## YOUR GOAL
What you return must match the records word for word, except that pictures are dropped.

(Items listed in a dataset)
━━━━

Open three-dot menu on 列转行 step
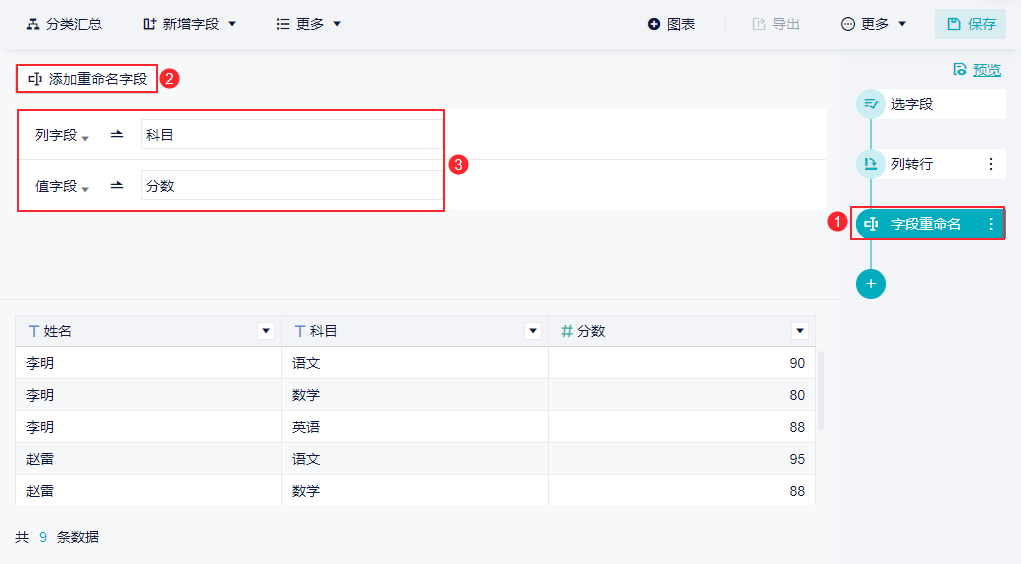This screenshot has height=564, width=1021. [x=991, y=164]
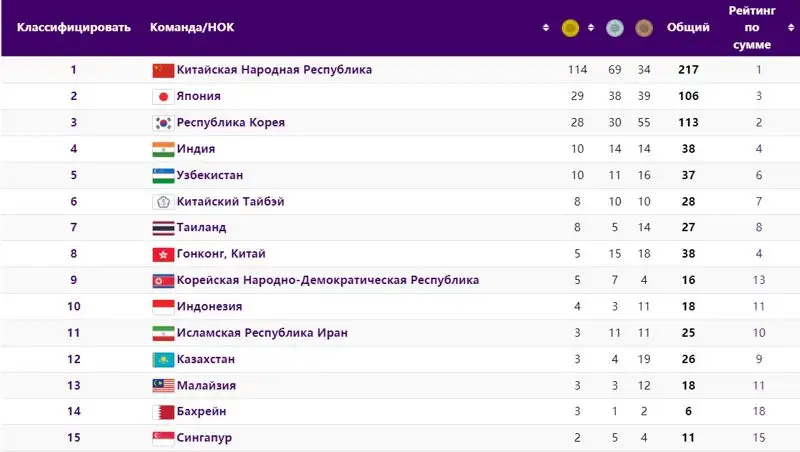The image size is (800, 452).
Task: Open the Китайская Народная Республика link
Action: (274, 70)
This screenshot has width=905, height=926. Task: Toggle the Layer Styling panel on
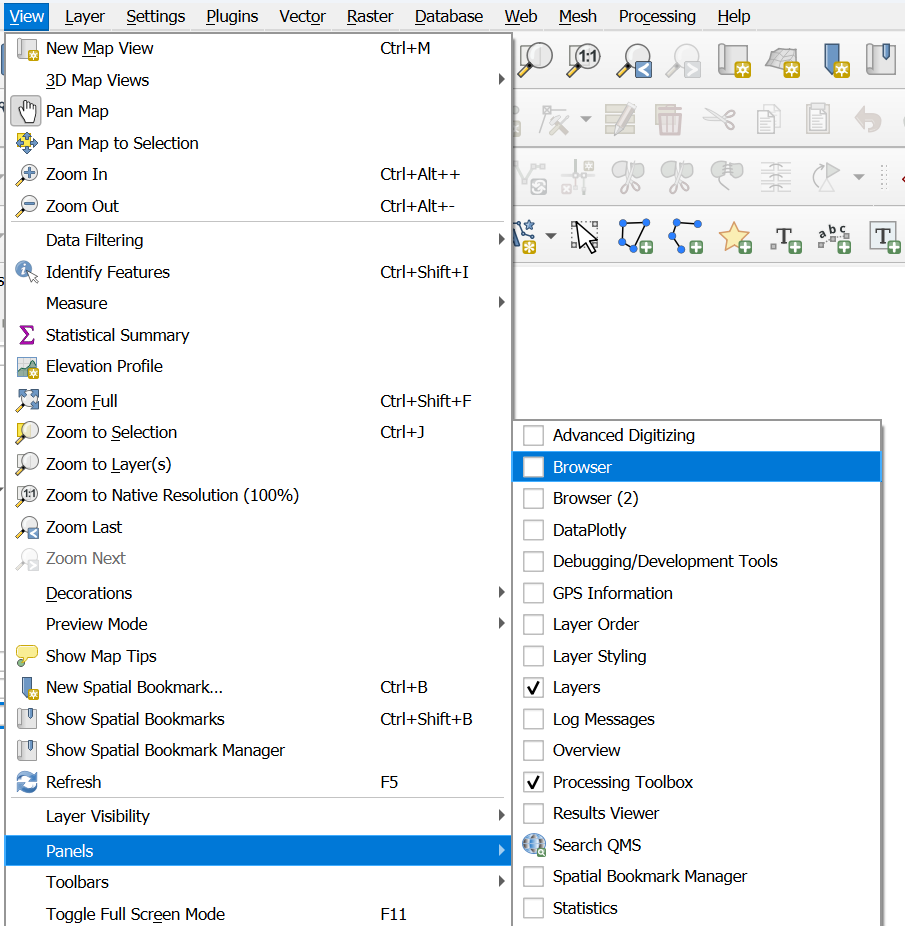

━━━━

## OUTPUT OF THE EXERCISE
Open three-dot menu on 列转行 step
This screenshot has height=564, width=1021. [x=991, y=164]
The image size is (800, 452).
Task: Open the Китайская Народная Республика link
Action: (274, 70)
This screenshot has width=905, height=926. Task: Toggle the Layer Styling panel on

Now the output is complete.